[Data to use]
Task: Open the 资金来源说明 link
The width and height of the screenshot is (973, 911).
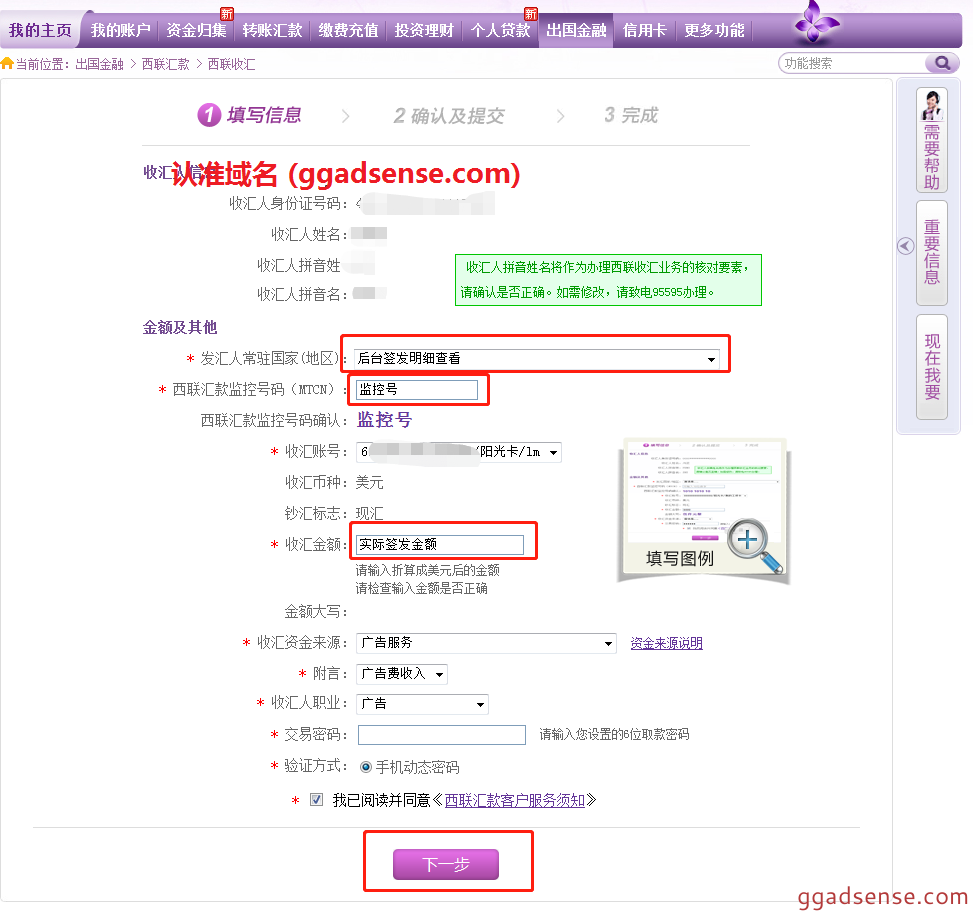Action: point(666,643)
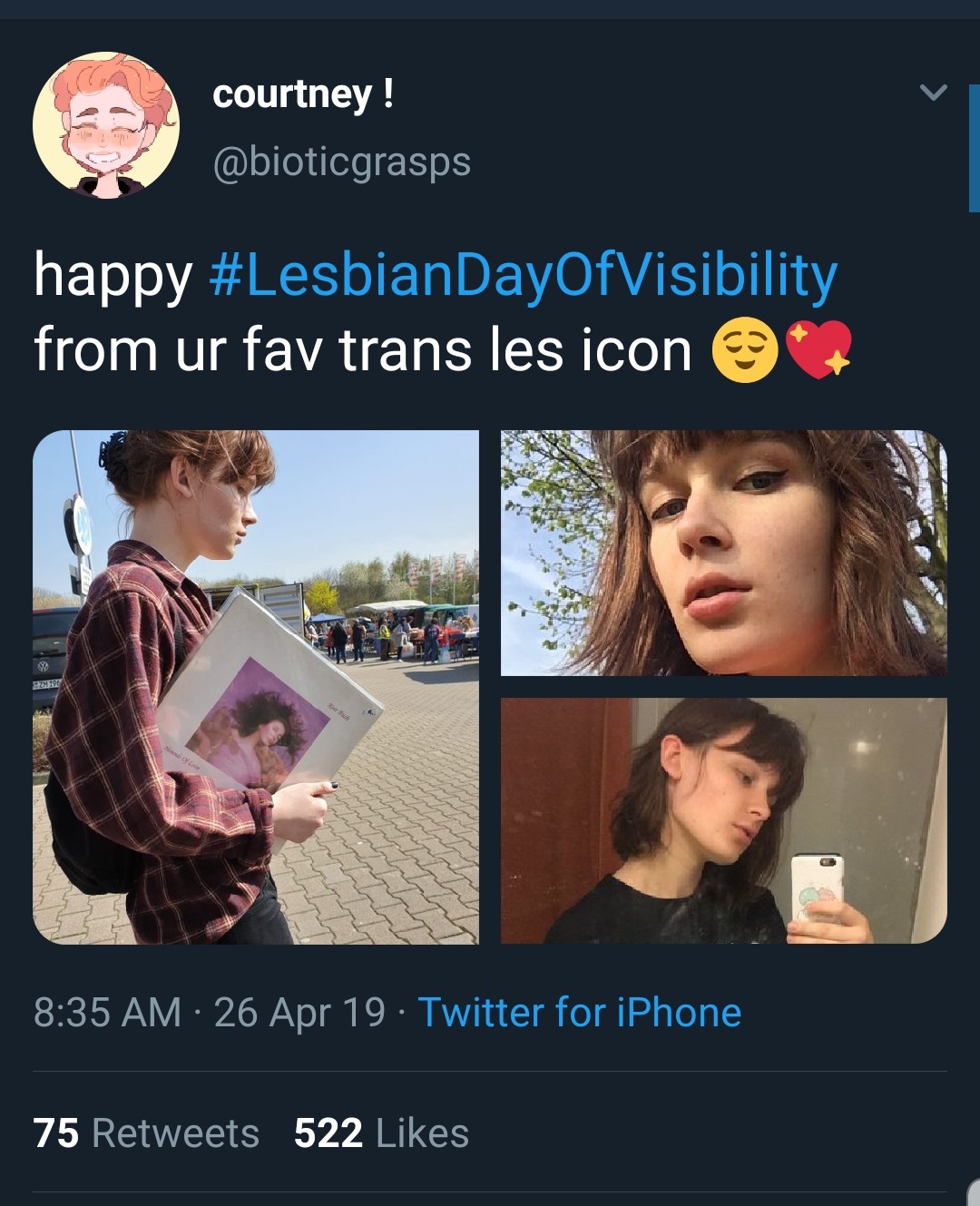Show the 75 Retweets list

tap(146, 1133)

[Assignment] Reproduce exactly, and only, the part of the entries above that runs from the line with "The width and" to the last line, both included. Pictures stay out.

[Answer to the exercise]
The width and height of the screenshot is (973, 911).
Action: point(666,643)
Show the 75 Retweets list

tap(146, 1133)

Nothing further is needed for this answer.